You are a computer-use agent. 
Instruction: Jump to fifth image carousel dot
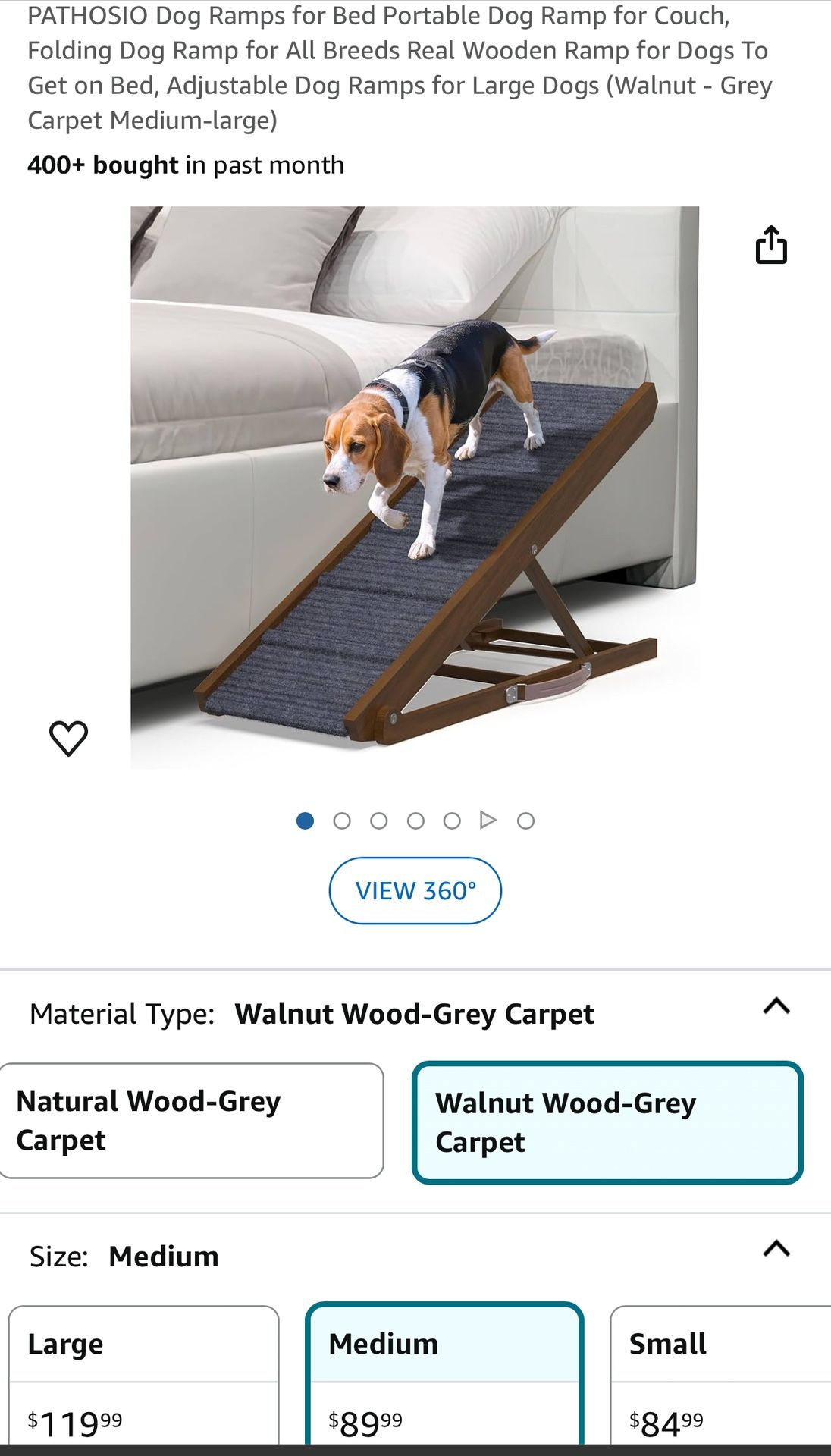[452, 821]
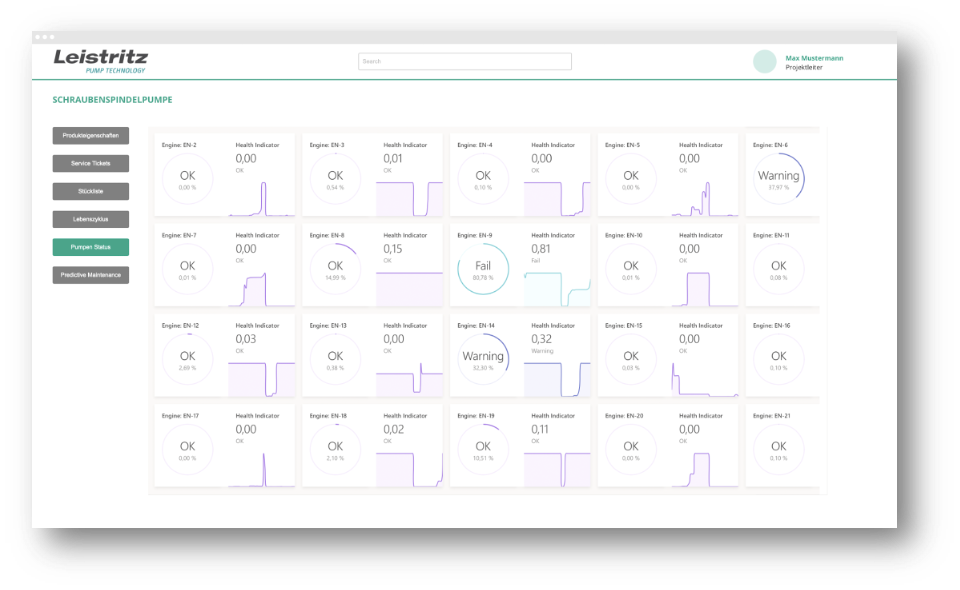Click the EN-14 Warning status gauge
Image resolution: width=960 pixels, height=590 pixels.
(x=483, y=360)
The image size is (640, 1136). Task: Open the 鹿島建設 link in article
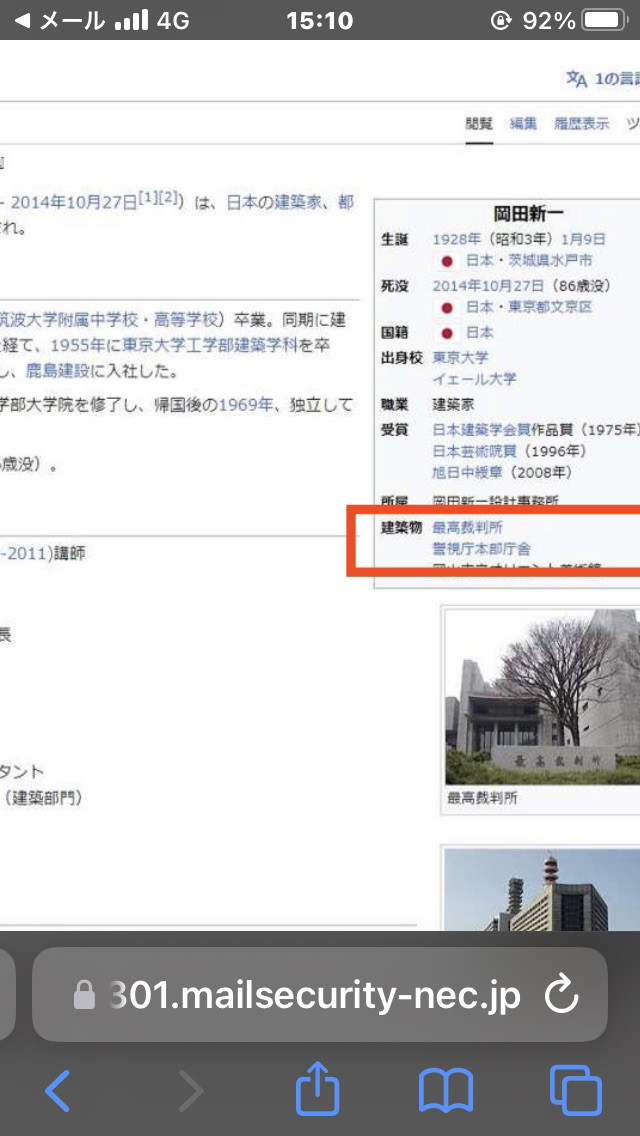58,372
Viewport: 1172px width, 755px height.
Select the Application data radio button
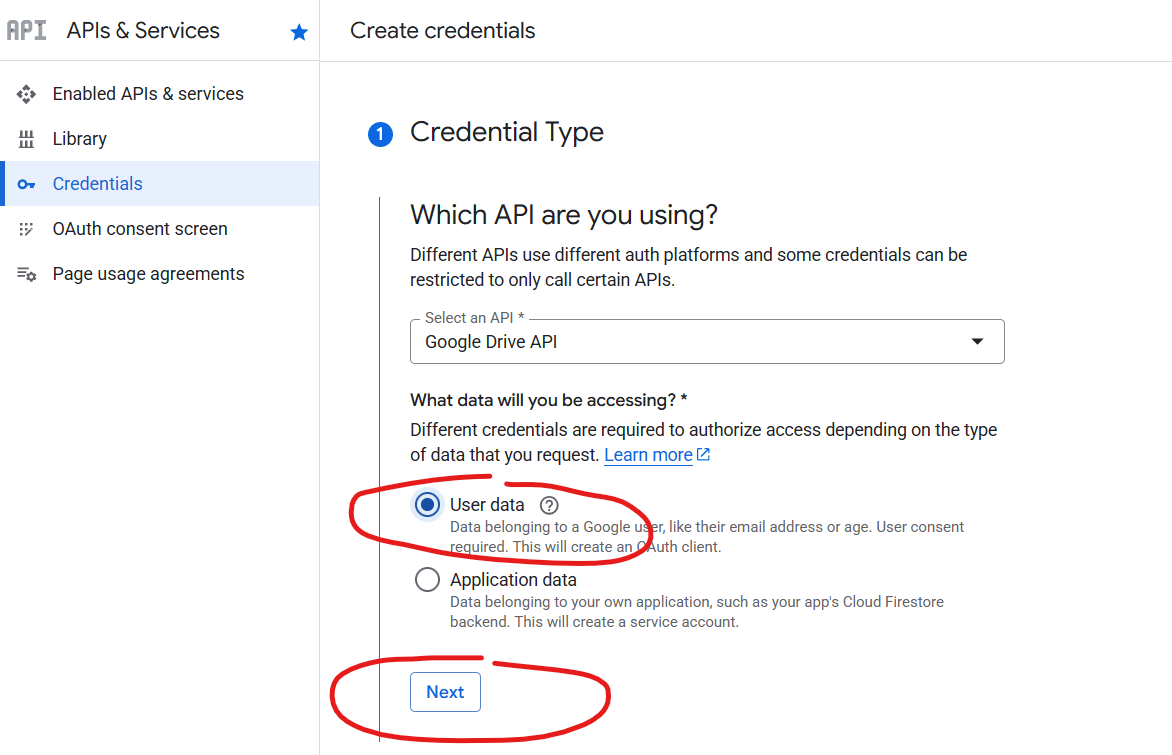pos(427,580)
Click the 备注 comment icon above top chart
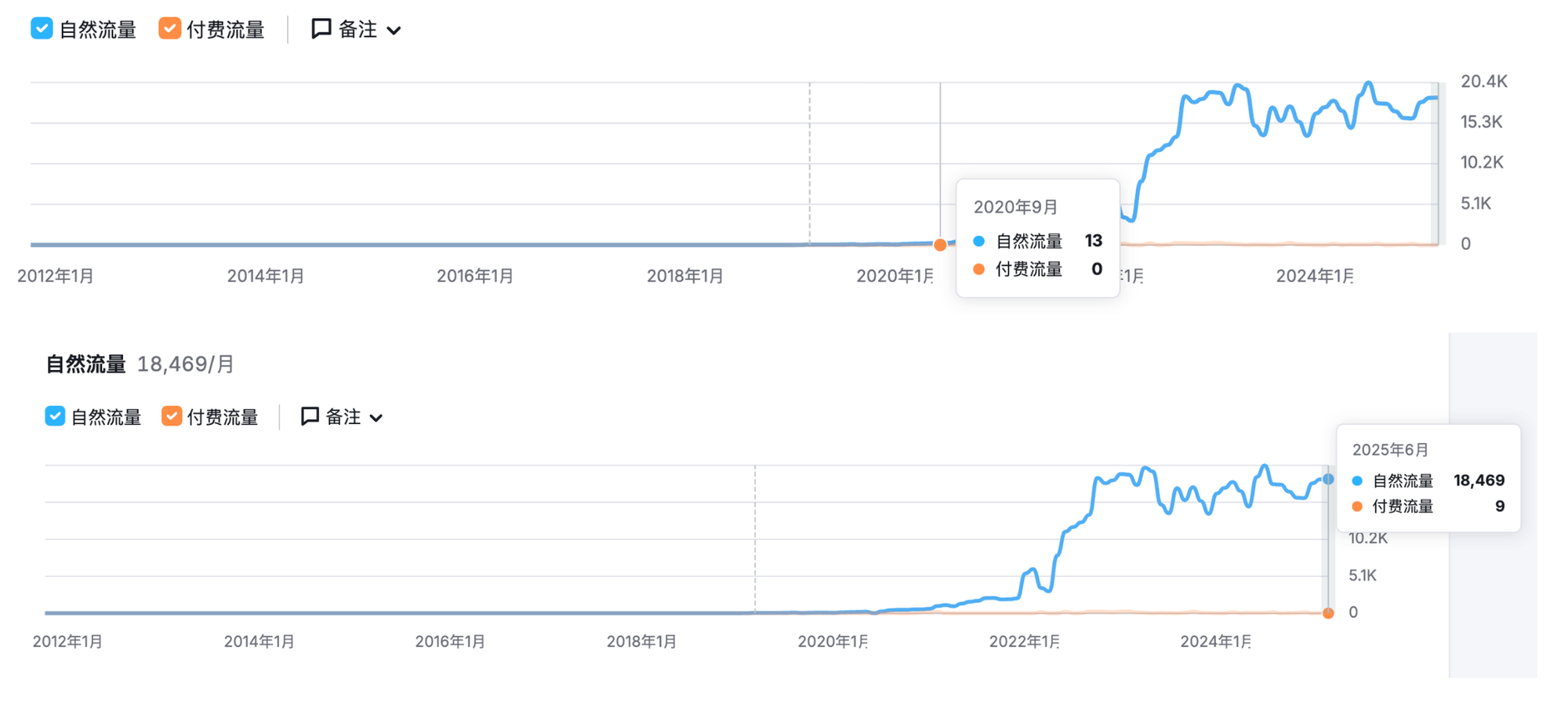The width and height of the screenshot is (1568, 711). pyautogui.click(x=321, y=29)
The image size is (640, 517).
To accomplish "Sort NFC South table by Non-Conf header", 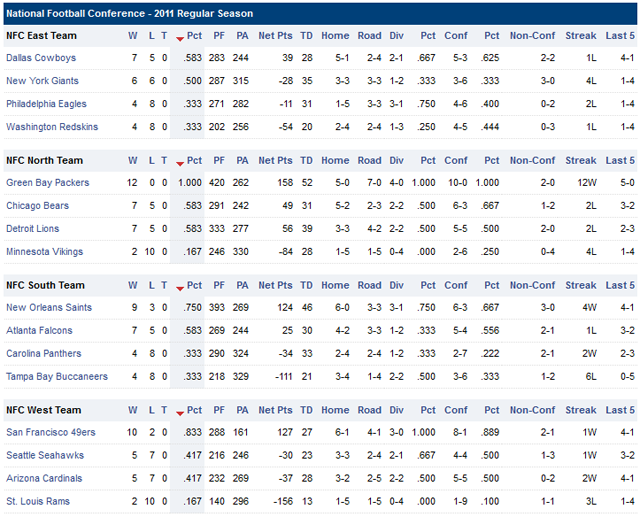I will 532,285.
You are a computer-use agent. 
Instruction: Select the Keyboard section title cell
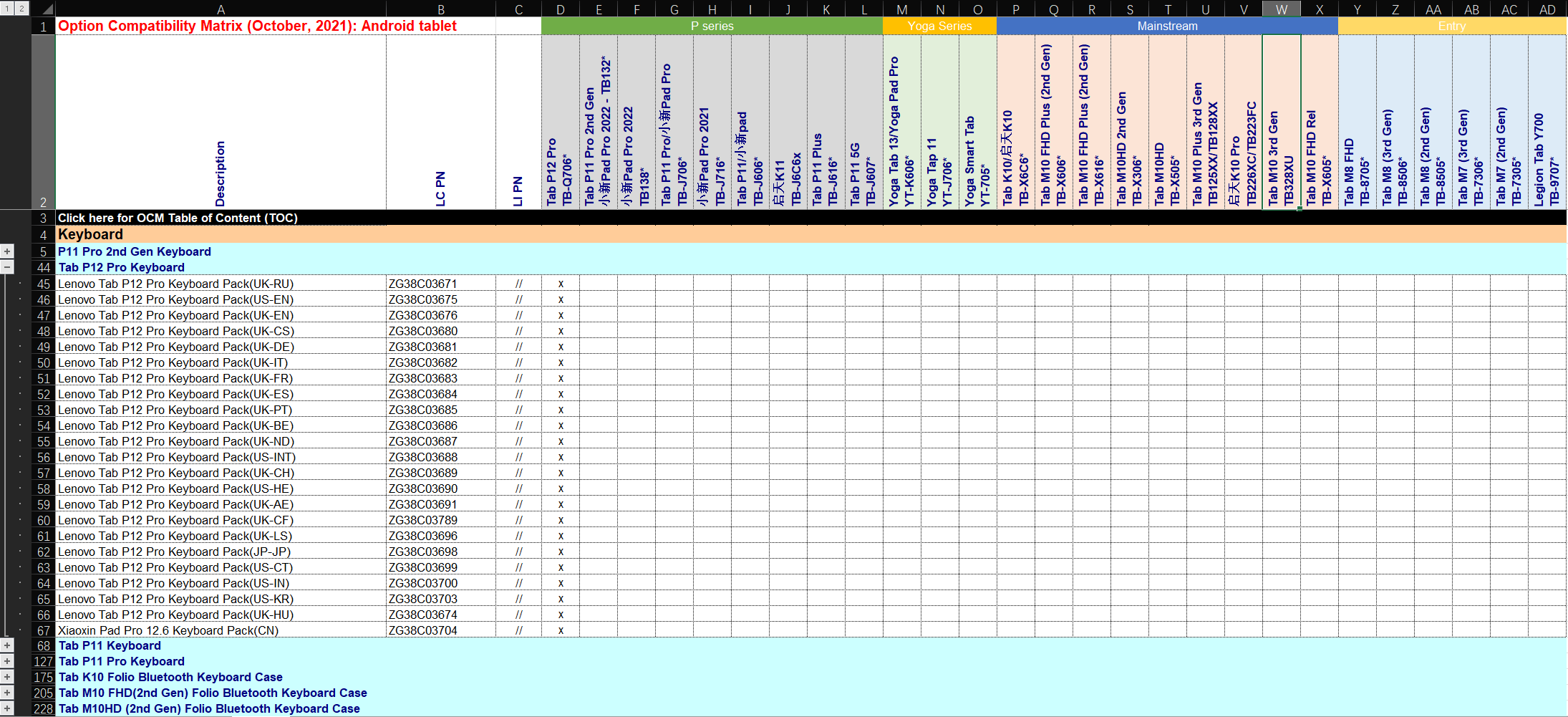pyautogui.click(x=221, y=234)
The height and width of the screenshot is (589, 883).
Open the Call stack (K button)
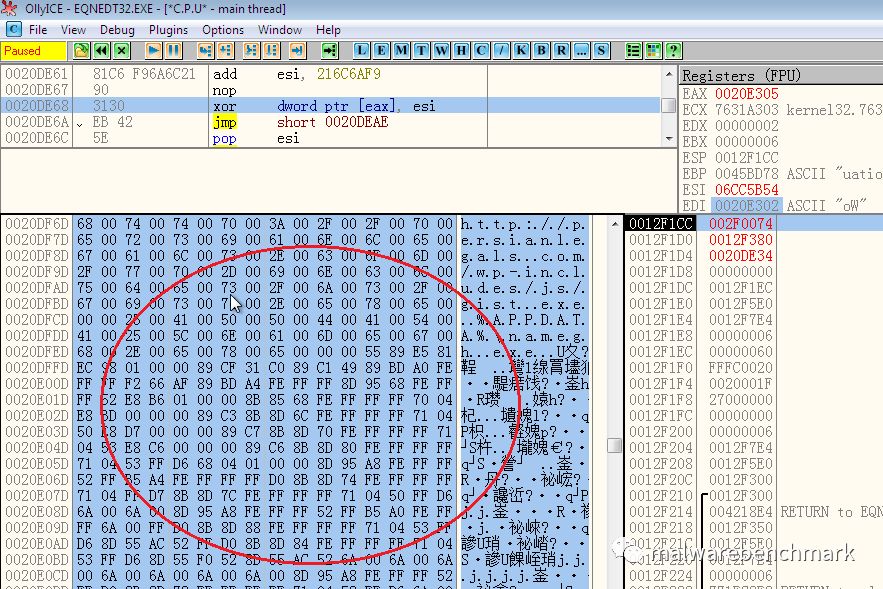(521, 50)
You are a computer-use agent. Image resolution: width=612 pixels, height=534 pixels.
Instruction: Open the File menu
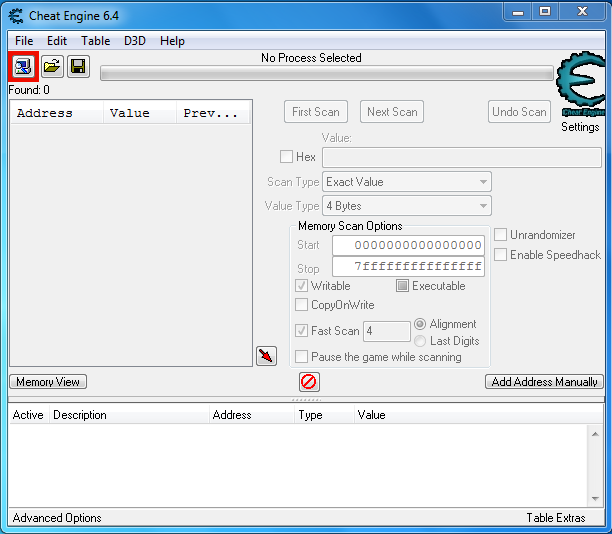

□ □ □ □

REQUIREMENT »
I need the lines from the line holding "Instruction: Select the" through the end of the material, inclusive, restated word for word and without pictures.

RESULT FOR THIS EXERCISE »
Instruction: Select the Keyboard section title cell
pyautogui.click(x=221, y=234)
The height and width of the screenshot is (589, 883).
Open the Call stack (K button)
(521, 50)
You are a computer-use agent. Image resolution: width=612 pixels, height=534 pixels.
Instruction: Open the File menu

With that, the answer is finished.